> [Work instruction]: When a line below contains the string "item", show that line.

> [Exercise materials]:
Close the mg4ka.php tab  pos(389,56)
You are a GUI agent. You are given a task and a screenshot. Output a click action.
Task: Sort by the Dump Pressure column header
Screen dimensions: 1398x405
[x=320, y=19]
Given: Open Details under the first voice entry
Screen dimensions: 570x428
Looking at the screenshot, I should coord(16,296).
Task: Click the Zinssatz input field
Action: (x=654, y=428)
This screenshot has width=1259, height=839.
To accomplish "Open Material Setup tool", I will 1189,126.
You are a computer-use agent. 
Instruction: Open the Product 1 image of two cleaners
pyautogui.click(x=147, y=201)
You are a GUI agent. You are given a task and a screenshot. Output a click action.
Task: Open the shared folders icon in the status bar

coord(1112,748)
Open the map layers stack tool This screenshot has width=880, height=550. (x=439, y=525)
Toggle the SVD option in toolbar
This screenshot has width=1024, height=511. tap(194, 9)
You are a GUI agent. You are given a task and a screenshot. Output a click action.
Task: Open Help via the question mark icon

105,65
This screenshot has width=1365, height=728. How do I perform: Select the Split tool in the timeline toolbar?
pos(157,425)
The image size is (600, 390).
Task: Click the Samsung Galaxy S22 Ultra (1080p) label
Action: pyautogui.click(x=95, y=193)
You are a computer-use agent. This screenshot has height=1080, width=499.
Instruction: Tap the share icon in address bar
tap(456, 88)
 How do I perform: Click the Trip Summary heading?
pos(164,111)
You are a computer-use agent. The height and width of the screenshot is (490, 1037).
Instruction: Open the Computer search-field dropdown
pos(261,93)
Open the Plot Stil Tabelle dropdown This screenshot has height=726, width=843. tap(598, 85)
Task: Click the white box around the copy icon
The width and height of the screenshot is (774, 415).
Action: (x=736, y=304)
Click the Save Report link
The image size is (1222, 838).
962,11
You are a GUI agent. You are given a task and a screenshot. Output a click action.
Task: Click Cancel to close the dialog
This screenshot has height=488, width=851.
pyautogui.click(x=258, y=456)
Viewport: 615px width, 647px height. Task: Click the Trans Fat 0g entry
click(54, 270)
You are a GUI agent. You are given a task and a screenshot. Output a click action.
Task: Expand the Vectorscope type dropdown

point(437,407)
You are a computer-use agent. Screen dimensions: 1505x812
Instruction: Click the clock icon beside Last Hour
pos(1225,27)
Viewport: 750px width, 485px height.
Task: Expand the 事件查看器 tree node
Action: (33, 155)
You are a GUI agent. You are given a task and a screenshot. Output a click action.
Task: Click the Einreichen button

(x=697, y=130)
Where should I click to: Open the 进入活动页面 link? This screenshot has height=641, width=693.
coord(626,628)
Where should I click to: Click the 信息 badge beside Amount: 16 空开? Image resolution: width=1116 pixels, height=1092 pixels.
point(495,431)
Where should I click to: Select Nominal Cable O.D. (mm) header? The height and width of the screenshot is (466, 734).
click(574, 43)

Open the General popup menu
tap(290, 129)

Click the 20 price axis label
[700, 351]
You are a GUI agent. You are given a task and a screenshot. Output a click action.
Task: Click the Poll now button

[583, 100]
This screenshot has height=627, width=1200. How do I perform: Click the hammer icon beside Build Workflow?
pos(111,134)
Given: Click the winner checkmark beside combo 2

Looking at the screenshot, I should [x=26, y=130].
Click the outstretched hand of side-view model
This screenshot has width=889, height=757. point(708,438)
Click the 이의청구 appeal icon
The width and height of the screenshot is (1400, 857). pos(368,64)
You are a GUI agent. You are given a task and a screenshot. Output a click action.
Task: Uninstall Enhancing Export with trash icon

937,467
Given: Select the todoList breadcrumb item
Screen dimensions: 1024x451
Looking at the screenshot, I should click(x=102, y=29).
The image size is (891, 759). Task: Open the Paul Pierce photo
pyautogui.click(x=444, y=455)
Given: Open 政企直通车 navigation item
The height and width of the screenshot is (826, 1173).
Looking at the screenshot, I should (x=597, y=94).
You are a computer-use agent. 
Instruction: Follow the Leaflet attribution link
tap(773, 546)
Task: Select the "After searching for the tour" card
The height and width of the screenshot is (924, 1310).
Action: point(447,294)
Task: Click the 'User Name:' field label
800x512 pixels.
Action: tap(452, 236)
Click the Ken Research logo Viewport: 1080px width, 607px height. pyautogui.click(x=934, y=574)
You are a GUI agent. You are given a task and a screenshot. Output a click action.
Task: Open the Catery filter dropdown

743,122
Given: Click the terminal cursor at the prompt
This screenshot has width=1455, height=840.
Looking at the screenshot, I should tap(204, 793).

> [Solution to this exercise]:
Given: Select the todoList breadcrumb item
Given: Open 政企直通车 navigation item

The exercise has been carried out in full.